By SDCN Editor
San Diego, CA–The Captain of the Port for Coast Guard Sectors San Diego is actively monitoring Hurricane Hilary, which strengthened from a tropical storm to a hurricane on Thursday and is forecasted to bring significant rainfall and high winds to Southern California this weekend.
According to the National Hurricane Center, Hilary is about 60 miles southwest of Socorro Island, Mexico, with maximum wind gusts of 75 mph. While the hurricane will likely weaken as it travels northward, it could bring heavy rainfall to the southwestern United States, along with large swells and high surf along the coast.
A tropical storm watch is in effect for parts of Mexico before approaching the Baja California peninsula this weekend. The storm could produce up to eight inches of rain across the peninsula through Monday morning, with the potential for flash flooding.
Hurricanes and tropical storms rarely make landfall in the state; the last tropical storm to impact California was more than 84 years ago. That storm occurred in 1939 and was only preceded by one other known hurricane, which made landfall in 1858.
Hurricane Hillary has the potential to impact southern California. Hazards include high surf, dangerous rip currents, and undertow conditions, heavy winds, heavy rainfall, and coastal flooding.
“One of the Coast Guard’s priorities is the safety of life at sea, and mariners are reminded sea state conditions could be above normal limitations beyond a recreational boat and to be cognizant that these storms can be unpredictable,” said Capt. James Spitler, commander of Sector San Diego.”
The Coast Guard is warning the public of these important safety messages:
- Stay off the water. The Coast Guard’s search and rescue capabilities degrade as storm conditions strengthen. This means help could be delayed. Boaters should heed weather watches, warnings, and small craft advisories.
- Evacuate as necessary. If mandatory evacuations for an area, the public should evacuate without delay. Coast Guard personnel and other emergency responders may be unable to evacuate or rescue those in danger during the storm.

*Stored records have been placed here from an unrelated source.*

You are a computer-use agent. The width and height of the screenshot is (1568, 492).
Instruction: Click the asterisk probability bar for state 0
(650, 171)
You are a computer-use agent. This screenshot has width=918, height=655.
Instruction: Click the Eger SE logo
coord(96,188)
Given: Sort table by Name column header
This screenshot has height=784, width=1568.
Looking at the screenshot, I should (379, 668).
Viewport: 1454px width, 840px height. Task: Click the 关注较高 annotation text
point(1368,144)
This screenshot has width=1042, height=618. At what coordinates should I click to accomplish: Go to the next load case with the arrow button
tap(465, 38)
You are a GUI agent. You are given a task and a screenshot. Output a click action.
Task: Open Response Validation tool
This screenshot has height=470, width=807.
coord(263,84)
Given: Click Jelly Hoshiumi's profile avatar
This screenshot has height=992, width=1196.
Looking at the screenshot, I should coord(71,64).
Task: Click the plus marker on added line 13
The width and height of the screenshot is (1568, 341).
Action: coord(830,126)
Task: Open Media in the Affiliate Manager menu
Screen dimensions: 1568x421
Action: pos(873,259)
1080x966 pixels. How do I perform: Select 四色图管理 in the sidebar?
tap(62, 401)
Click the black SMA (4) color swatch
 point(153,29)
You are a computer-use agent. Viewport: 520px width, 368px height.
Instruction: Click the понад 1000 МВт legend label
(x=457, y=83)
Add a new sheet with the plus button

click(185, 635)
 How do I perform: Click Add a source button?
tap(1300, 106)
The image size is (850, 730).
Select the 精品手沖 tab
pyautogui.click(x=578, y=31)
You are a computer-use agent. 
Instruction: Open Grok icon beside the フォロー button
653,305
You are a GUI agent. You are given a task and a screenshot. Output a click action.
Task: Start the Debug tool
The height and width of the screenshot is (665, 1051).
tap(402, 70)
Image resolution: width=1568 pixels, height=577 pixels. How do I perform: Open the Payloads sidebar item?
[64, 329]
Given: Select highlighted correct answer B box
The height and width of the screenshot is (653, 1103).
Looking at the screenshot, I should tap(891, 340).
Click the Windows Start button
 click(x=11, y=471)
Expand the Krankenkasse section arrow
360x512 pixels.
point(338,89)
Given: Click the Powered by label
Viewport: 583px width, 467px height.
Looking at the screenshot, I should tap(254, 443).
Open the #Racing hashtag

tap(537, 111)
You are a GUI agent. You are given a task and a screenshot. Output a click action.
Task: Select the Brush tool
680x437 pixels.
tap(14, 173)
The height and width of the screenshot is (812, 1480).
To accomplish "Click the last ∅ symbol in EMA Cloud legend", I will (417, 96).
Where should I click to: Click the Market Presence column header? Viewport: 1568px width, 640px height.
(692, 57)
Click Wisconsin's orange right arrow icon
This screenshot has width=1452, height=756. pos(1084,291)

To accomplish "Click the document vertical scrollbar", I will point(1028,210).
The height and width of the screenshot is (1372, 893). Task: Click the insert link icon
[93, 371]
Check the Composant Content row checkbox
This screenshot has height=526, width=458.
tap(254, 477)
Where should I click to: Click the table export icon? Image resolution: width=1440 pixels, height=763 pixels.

- Secure belongings. The Coast Guard urges owners of large boats to move their vessels to inland marinas where they will be less vulnerable to breaking free of their moorings or sustaining damage. Boatowners should pull trailerable boats from the water and store them in a place not prone to flooding. Boat owners leaving their vessels in the water should remove EPIRBs and secure life rings, lifejackets, and small boats. If not properly secured, these items can break free, causing the diversion of valuable search and rescue resources to ensure people are not in distress.
- Stay clear of beaches. Wave heights and currents typically increase before a storm makes landfall. Even the best swimmers can fall victim to the strong waves and rip currents caused by hurricanes. Swimmers should stay clear of beaches until local lifeguards and law enforcement officials say the water is safe.
- Be prepared. Area residents should be prepared by developing a family plan, creating a disaster supply kit, having a place to go, securing their homes, and having a plan for pets. Visit the National Hurricane Center’s webpage for more information.
- Stay informed. The public should monitor the progress and strength of the storm through local television, radio, and the Internet. Boaters can monitor their progress on VHF radio channel 16. Small craft advisories and warnings are broadcast on VHF radio channel 16.